You see, my depression has flanked me. Its thinking is thus: if it hides my motivation, I won’t get my work done. If I don’t get my work done, I’ll get fired and then we can hole up in bed forever together with the ultimate goal of ending this dumb thing called life. In the meantime, it will load me up with anxiety over getting fired, which just makes it impossible to sleep or get anything done. Win-win, says my depression.
Basically, my own brain wants me to die. Seriously, what kind of survival instinct is that? Who evolved such a thing and why? I have a bone to pick with this system. My brain is antithetical to what a brain should be. I have an anti-brain. Is it just tired of running everything?
My struggle recently has been getting out of bed. What an idiotic struggle to have. A lot of people are desperately trying to survive another day. I’m doing the same, but not because I don’t have basic necessities or bombs are falling on my head, but because my own brain is trying to kill me. Ridiculous.

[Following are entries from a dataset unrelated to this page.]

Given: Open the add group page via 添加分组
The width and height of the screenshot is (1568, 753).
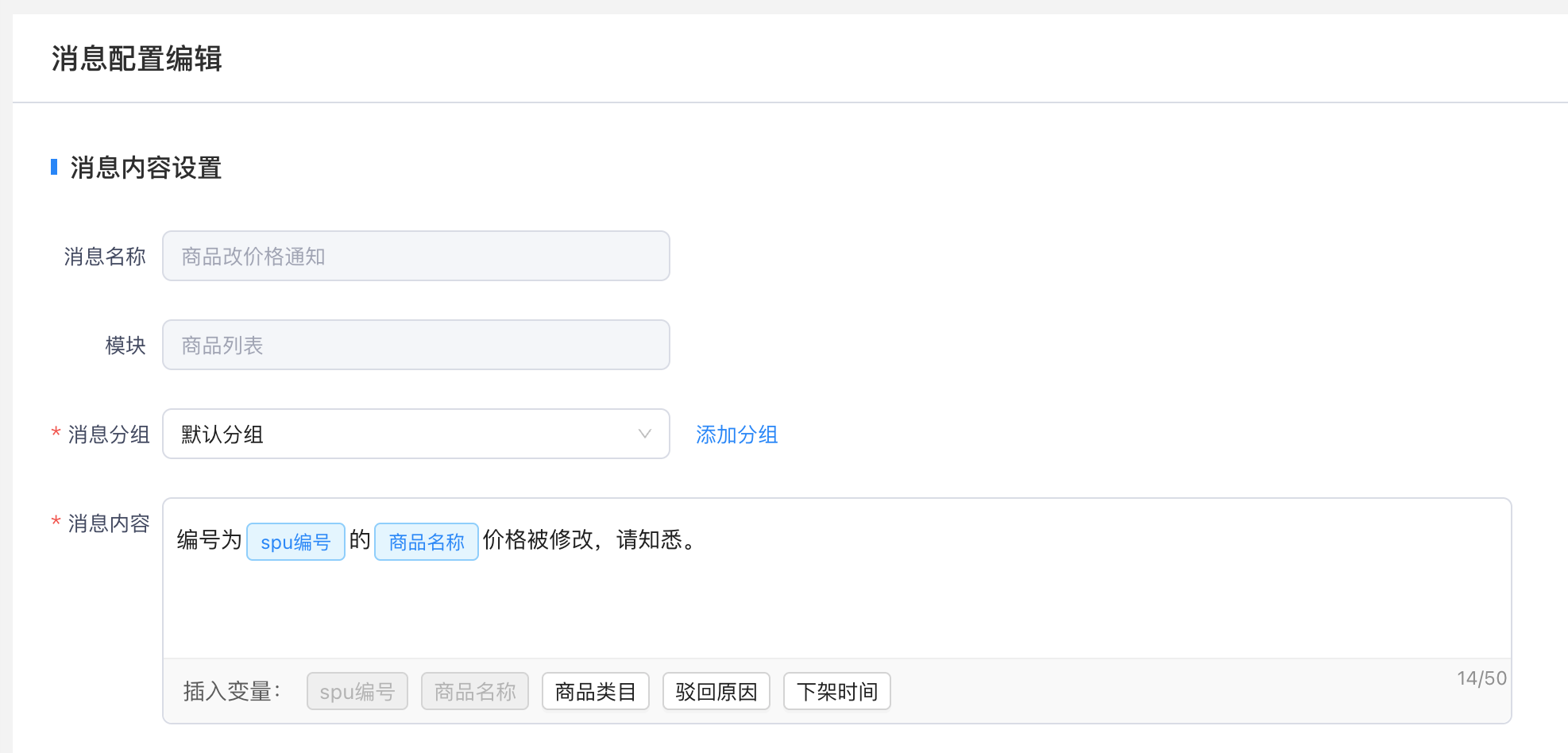Looking at the screenshot, I should point(736,434).
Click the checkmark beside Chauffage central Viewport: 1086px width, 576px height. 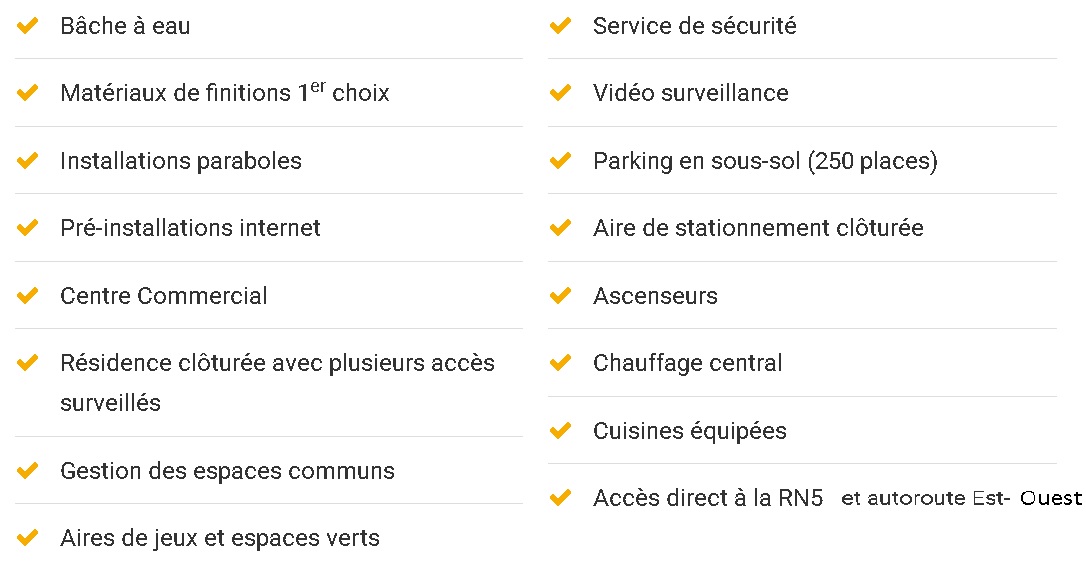tap(561, 363)
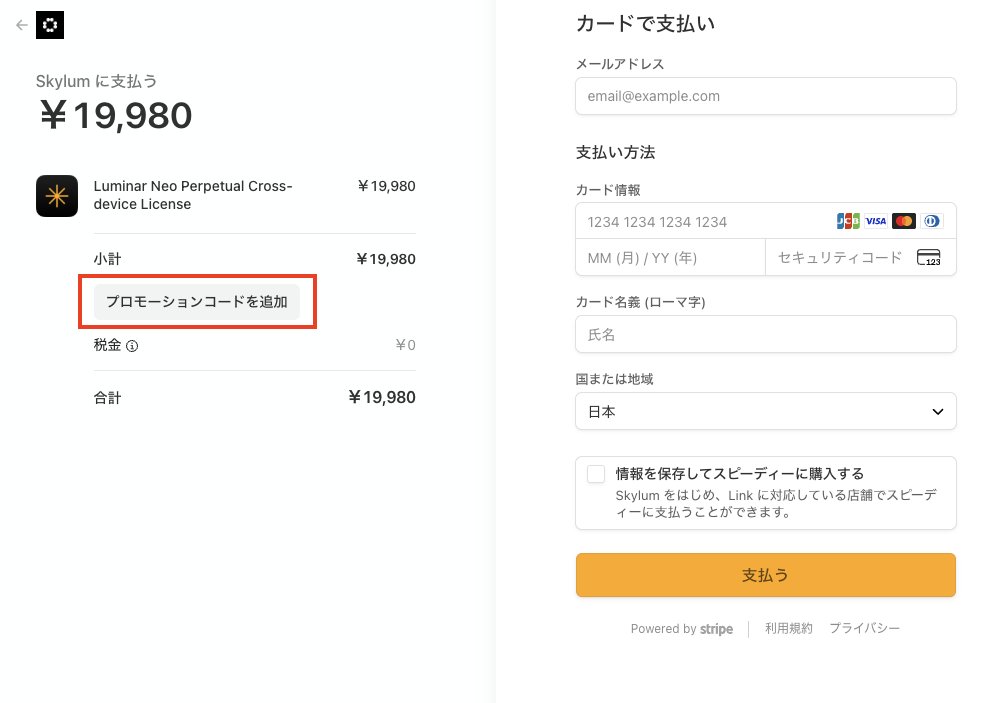Image resolution: width=984 pixels, height=703 pixels.
Task: Click the back arrow icon
Action: pos(22,25)
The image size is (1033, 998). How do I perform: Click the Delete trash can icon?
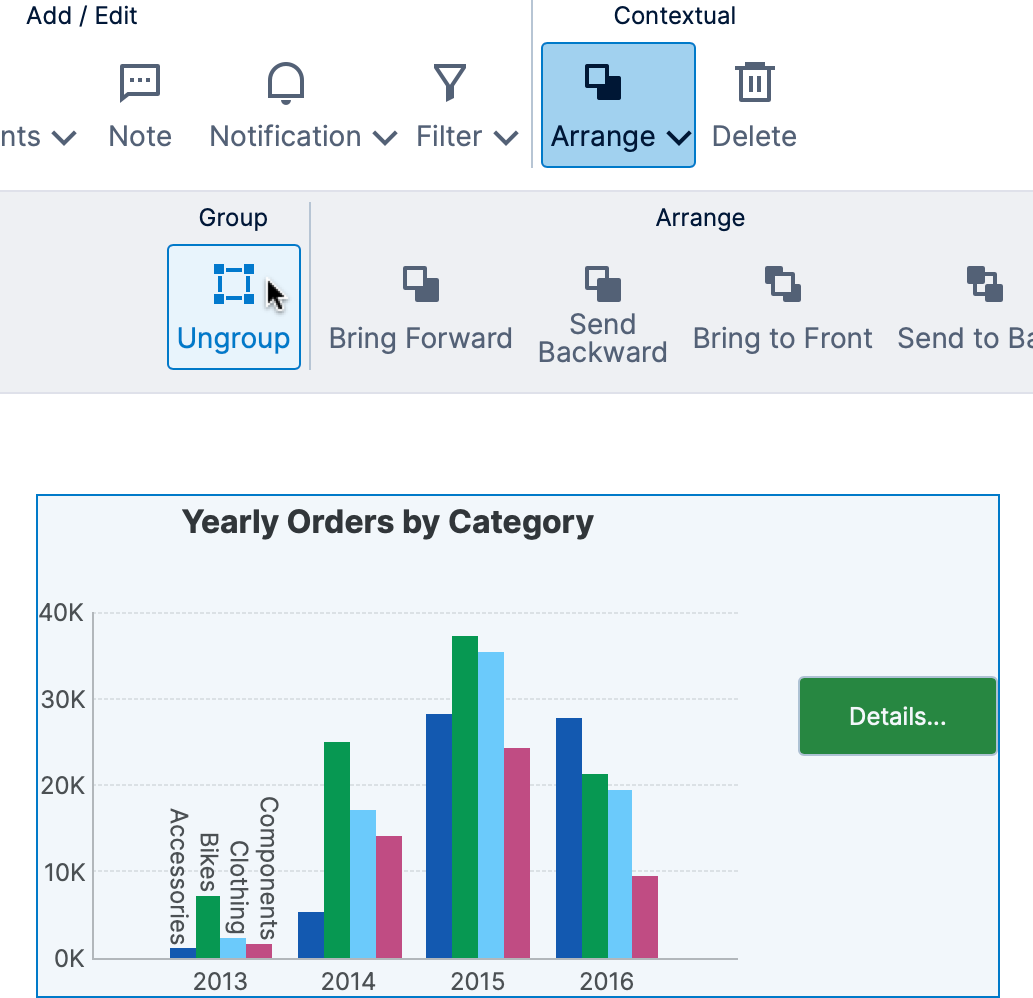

Rationally, I know it’s ridiculous, but since my brain is responsible for thinking and typing these words, and wanting to kill me, it’s an insidious enemy to have. Brains: can’t live with ’em… Sigh.
FYI: Don’t worry. I will continue this stupid fight with my brain until I die of some cause other than myself. I have no intention of letting it win.
Anyway, that’s all I got. How have you been since last we chatted?
P.S. I just realized it’s November and therfore NaNoWriMo and NaBloPoMo. I am clearly not doing either, but a belated good luck to all who are more motivated than this lazy fish. I miss my Tiny Pepper friends.